The Effect of a Digital Behavioral Weight Loss Intervention on Adherence to the Dietary Approaches to Stop Hypertension (DASH) Dietary Pattern in Medically Vulnerable Primary Care Patients: Results from a Randomized Controlled Trial
Steinberg D, Kay M, Burroughs J, Svetkey LP, Bennett GG. The Effect of a Digital Behavioral Weight Loss Intervention on Adherence to the Dietary Approaches to Stop Hypertension (DASH) Dietary Pattern in Medically Vulnerable Primary Care Patients: Results from a Randomized Controlled Trial. J Acad Nutr Diet. 2019 Apr;119(4):574-584. doi: 10.1016/j.jand.2018.12.011.
Obesity treatment focuses primarily on reducing overall caloric intake with limited focus on improving diet quality. The Dietary Approaches to Stop Hypertension (DASH) dietary pattern is effective in managing hypertension and other chronic conditions, yet it is not clear whether behavioral weight control interventions improve DASH adherence. We conducted a post hoc analysis of a behavioral weight loss intervention that did not emphasize diet quality and examined whether the intervention impacted DASH adherence in medically vulnerable community health center patients.

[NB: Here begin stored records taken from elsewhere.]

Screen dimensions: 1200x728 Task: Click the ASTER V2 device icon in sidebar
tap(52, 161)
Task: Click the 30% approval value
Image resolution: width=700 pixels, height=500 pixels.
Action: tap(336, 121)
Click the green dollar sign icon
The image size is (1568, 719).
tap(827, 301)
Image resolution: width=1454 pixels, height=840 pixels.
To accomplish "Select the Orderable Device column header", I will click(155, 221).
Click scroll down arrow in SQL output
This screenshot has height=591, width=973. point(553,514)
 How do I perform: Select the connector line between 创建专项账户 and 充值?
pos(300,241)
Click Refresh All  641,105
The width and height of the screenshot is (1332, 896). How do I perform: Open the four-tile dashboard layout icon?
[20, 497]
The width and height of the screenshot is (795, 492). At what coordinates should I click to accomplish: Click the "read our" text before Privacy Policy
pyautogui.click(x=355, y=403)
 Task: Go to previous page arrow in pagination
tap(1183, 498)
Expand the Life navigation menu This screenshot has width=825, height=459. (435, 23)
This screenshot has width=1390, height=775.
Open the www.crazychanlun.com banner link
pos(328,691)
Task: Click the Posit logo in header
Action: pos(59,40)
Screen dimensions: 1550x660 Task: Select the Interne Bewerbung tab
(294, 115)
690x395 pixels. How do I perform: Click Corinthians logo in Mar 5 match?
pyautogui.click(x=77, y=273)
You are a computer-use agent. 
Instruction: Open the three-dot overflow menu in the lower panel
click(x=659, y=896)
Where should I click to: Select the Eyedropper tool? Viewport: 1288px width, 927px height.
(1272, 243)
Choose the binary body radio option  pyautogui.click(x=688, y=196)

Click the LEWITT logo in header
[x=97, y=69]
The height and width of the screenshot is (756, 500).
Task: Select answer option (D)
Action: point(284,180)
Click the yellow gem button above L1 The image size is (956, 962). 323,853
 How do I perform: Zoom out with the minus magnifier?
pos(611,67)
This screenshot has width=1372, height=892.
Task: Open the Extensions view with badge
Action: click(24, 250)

Participants (n=306) were enrolled in Track, a randomized controlled weight loss intervention for patients with elevated cardiovascular risk. The trial compared usual care to an intervention with weekly self-monitoring, tailored feedback on diet and exercise goals, and dietitian and provider counseling in community health centers. Dietary intake was measured using the Block Food Frequency Questionnaires collected at baseline and 12 months. DASH adherence was determined using previously validated scoring indices that assessed adherence based on recommended nutrient or food group targets. Total scores for both indices ranged from 0 to 9, with higher scores indicating greater DASH adherence.
The mean (and standard deviation [SD]) age of participants was 51.1 (SD=8.8) years and the mean body mass index was 35.9 (SD=3.9). Most were female (69%) and black (51%); 13% were Hispanic. Half (51%) had an annual income <$25,000 and 33% had both diabetes and hypertension. At baseline, the mean DASH nutrient score was 1.81 (SD=1.42) with 6% achieving at least a score of 4.5. Similar scores were seen for the DASH foods index. The intervention group saw significantly greater, albeit small, improvements in mean DASH nutrient score (intervention: 1.28 [SD=1.5] vs control: 0.20 [SD=1.3]; P<0.001), and there was no difference in DASH food score between study arms. There were no significant predictors of change in DASH score and no association between DASH adherence and changes in blood pressure. Within the intervention arm, improvements in DASH nutrient score were associated with greater weight loss (r=-0.28; P=0.003).
Although the intervention was not designed to increase adoption of DASH, the Track intervention produced significant weight loss and small improvements in DASH adherence. Despite these small improvements, overall adoption of DASH was poor among the medically vulnerable patients enrolled in Track. To further reduce chronic disease burden, weight loss interventions should include a focus on both caloric restriction and increasing diet quality.